In response to your original post, you should not hunt on any water where the sound of your shotgun blasts causes the entire population of birds to lift off the water and leave. It doesn't matter if you "just cut into the singles and pairs" and avoid the big flocks. It still causes them to not feel like that water is a safe roost and they will leave. Just avoid needing to make a decision on whether it is a roost and not hunt the water at all. Too many guys come on here and rationalize that "this water is not a roost" in order to justify setting up on it. Problem is... they have no real objective idea whether it truly is a roost area, and they end up blowing it for everyone. It doesn't matter when you setup on that water. If you scare the birds upon their return they'll still know that that water has been burned and move on. The later into the season you come, the more likely any water containing birds is now a roost. That late into the season, the birds are no longer sitting on mariginally safe water.
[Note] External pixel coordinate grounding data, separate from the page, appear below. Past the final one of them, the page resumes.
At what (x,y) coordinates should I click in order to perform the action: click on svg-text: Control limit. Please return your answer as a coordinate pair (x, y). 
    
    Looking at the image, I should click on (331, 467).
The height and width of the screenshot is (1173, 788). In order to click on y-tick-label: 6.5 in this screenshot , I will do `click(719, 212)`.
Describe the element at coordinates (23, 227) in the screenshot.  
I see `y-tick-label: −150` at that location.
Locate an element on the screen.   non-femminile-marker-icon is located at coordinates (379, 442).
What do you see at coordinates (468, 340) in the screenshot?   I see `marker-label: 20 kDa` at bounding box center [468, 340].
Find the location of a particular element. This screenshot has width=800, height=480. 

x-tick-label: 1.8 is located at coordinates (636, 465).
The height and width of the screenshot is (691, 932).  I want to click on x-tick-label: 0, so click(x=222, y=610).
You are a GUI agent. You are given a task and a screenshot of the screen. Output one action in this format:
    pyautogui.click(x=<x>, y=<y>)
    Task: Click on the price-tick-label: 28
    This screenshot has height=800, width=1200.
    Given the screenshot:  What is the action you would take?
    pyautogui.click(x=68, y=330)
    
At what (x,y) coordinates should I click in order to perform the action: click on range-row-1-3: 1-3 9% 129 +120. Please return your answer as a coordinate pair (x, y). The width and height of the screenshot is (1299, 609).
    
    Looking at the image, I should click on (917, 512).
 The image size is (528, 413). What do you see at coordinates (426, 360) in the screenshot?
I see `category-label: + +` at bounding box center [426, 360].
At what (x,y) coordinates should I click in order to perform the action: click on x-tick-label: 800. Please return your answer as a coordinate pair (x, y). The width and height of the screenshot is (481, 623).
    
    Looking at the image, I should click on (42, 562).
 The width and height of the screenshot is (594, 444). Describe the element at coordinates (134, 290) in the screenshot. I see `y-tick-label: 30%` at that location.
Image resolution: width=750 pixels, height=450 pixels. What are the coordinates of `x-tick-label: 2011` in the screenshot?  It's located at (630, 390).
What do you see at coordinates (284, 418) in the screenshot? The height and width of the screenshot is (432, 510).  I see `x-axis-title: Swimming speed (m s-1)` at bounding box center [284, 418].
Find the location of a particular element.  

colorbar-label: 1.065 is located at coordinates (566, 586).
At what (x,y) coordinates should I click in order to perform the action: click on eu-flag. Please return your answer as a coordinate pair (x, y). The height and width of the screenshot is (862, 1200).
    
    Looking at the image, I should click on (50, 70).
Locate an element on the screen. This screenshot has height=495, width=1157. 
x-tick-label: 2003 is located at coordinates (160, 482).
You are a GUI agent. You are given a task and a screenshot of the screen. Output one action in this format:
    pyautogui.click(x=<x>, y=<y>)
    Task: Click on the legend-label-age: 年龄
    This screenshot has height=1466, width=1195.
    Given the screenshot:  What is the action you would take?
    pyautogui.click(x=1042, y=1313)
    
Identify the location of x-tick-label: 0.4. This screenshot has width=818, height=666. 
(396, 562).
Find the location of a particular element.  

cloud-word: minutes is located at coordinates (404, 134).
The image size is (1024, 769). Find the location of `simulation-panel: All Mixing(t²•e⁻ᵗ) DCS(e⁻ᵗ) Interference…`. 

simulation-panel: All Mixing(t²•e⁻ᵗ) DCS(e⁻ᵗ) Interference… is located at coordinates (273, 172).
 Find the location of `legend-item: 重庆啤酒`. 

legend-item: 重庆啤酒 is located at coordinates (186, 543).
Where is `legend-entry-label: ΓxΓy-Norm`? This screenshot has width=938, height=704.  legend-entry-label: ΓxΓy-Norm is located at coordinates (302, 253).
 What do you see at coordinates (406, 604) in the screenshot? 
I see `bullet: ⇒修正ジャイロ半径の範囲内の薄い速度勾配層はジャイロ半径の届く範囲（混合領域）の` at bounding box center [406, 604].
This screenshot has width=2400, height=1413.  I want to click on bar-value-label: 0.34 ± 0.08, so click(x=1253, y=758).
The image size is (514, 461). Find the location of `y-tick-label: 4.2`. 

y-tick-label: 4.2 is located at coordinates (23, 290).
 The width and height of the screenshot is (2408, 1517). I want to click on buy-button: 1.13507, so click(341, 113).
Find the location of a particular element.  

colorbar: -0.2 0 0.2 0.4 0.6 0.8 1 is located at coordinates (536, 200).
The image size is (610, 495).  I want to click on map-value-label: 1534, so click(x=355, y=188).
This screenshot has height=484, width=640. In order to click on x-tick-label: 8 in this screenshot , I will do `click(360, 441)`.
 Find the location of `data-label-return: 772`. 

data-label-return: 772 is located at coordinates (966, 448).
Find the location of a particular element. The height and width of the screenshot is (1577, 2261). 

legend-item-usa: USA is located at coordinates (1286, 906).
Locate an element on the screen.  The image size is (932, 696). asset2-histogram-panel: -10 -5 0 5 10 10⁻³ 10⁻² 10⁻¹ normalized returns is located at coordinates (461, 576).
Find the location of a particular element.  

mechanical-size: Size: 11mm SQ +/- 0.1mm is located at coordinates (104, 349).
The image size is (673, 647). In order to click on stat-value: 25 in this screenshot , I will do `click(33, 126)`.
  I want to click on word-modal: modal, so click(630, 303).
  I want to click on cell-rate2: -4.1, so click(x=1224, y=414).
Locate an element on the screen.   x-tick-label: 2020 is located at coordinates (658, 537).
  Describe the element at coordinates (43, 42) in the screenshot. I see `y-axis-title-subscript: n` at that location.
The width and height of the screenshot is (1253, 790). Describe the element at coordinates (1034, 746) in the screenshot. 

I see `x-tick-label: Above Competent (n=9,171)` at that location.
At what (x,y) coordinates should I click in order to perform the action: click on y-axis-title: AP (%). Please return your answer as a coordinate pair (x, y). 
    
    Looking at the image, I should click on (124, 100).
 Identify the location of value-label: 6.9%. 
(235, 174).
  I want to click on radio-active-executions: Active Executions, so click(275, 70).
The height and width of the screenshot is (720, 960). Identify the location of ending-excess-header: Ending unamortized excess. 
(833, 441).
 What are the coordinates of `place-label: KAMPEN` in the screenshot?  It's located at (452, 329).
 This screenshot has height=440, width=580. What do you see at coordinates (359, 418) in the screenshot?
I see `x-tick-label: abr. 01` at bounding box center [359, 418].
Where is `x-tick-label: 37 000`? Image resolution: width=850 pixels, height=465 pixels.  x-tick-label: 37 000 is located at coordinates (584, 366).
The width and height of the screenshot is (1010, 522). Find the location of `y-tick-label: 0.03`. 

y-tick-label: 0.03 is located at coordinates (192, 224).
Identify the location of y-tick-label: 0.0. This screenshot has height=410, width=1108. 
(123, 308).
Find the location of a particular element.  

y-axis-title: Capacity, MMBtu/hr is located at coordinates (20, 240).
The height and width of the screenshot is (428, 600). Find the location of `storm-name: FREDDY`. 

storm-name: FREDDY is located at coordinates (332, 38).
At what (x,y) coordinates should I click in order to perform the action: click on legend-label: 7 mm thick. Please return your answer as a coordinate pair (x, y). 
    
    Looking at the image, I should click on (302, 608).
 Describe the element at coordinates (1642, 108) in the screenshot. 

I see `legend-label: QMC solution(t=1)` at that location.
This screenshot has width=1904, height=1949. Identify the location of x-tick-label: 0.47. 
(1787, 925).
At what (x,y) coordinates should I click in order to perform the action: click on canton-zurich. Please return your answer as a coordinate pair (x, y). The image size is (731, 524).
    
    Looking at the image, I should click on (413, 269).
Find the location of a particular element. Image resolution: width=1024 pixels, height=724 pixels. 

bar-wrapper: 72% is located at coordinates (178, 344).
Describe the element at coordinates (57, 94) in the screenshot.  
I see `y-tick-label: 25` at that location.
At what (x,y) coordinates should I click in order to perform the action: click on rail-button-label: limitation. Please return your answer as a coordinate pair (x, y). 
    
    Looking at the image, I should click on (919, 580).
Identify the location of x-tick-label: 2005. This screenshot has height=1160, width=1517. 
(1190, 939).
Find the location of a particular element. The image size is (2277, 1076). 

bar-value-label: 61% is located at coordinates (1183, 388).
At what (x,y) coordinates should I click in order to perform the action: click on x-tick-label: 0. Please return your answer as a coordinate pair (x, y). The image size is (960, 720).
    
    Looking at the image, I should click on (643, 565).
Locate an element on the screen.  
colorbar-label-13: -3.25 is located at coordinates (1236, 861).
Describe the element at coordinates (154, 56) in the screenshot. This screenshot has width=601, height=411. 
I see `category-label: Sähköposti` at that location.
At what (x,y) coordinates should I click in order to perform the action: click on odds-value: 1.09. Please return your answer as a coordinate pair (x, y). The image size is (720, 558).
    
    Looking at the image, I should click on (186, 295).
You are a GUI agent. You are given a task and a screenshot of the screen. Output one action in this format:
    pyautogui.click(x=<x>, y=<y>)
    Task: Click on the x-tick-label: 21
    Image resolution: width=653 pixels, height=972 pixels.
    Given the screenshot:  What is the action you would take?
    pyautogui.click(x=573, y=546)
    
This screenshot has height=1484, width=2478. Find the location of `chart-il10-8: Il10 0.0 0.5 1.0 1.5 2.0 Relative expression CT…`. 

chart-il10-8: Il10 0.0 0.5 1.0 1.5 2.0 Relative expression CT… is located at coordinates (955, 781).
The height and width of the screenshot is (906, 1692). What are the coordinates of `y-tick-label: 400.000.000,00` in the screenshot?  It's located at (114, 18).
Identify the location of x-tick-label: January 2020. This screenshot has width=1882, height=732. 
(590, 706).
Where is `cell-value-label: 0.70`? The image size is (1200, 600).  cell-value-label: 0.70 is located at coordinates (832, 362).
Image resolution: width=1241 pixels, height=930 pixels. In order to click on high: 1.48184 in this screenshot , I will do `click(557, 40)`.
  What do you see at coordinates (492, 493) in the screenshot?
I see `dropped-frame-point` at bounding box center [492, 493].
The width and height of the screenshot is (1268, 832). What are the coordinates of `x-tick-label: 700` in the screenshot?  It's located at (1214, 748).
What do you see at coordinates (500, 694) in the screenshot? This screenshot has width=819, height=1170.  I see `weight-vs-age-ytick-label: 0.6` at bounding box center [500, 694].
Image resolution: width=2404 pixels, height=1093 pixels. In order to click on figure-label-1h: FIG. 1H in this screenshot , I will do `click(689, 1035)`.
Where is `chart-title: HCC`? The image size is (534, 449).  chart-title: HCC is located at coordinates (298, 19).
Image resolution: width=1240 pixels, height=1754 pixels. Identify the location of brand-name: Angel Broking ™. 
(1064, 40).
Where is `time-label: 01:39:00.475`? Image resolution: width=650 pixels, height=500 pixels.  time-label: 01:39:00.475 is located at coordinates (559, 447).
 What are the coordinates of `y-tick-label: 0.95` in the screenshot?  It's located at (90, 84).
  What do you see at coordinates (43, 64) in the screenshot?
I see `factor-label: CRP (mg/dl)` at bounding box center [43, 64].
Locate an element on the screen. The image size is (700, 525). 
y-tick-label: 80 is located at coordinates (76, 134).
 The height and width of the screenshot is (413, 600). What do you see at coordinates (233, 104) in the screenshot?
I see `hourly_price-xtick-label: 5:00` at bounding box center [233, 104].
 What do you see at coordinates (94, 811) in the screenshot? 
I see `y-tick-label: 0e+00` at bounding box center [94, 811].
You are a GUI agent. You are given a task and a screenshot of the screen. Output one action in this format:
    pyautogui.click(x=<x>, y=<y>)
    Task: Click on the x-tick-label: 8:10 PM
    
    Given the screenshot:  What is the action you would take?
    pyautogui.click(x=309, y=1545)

They are wise to the dangerous waters and only sitting where there is much more safety.

Points have been made, let's not rant on this thread any longer ok?

Good hunting to you all

Ryan


----------



## the professor (Oct 13, 2006)

i cant defend that. im sorry. i guess some of what i posted was too detailed; floyd, i sent you a pm, hope you get what im trying to say. all i can say in my meager defense is that i get way too excited when i see ducks and geese, and everybody talks about "theres no ducks in minnesota any more" . sorry to everybody ive ****** off.


----------



## FLOYD (Oct 3, 2003)

I am sorry too professor, you caught me on the wrong day a little, but I do stand by the things I say as far as not giving all the internet scouters all the ammo they need.

I will check my PMs. Good luck.


----------



## Gooseguy10 (Oct 10, 2006)

Group hug time......  I can honestly say that is the first time I have ever seen this topic end in a semi civil manner.


----------



## nodakoutdoors.com (Feb 27, 2002)

VERY refreshing...thanks to the both of you for being civil.

The drakes are really getting good color now, you'll be in good shape to identify.

I can say that thus far, hunting pressure where we hunt has been very light...so I'm guessing there will be a lot more pressure later in the season this year.


----------